Outer hair cells (OHCs) are innervated by type II afferent fibers of as yet unknown function. It is still a matter of debate whether OHCs perform exocytosis. If so, they would require presynaptic Ca²⁺ channels at their basal poles where the type II fibers make contacts. Here we show that L-type Ca²⁺ channel currents (charge carrier, 10 mm Ba²⁺) present in neonatal OHCs [postnatal day 1 (P1) to P7] decreased from ∼170 to ∼50 pA at approximately the onset of hearing. Ba²⁺ currents could hardly be measured in mature mouse OHCs because of their high fragility, whereas in the rat, the average Ba²⁺ current amplitude of apical OHCs was 58 ± 9 pA (n = 20, P19–P30) compared with that of the inner hair cells (IHCs) of 181 ± 50 pA (n = 24, P17–P30).
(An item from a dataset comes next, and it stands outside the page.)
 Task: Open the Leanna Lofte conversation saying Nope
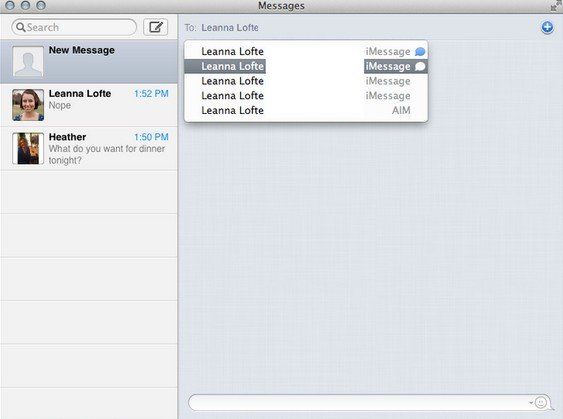89,105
Properties of Ba²⁺ currents of mature OHCs resembled those of neonatal OHCs. One exception was the voltage dependence of activation that shifted between birth and P12 by +9 mV toward positive voltages in OHCs, whereas it remained constant in the IHCs. Ca_v1.3-specific mRNA was detected in mature OHCs using cell-specific reverse transcription (RT)-PCR and in situ hybridization. Ca_v1.3 protein was stained exclusively at the base of mature OHCs, in colocalization with the ribbon synapse protein CtBP2 (C-terminal binding protein 2)/RIBEYE. When current sizes were normalized to the estimated number of afferent fibers or presynaptic ribbons, comparable values for IHCs and OHCs were obtained, a finding that together with the colocalization of Ca_v1.3 and CtBP2/RIBEYE protein strongly suggests a role for Ca_v1.3 channels in exocytosis of mature OHCs.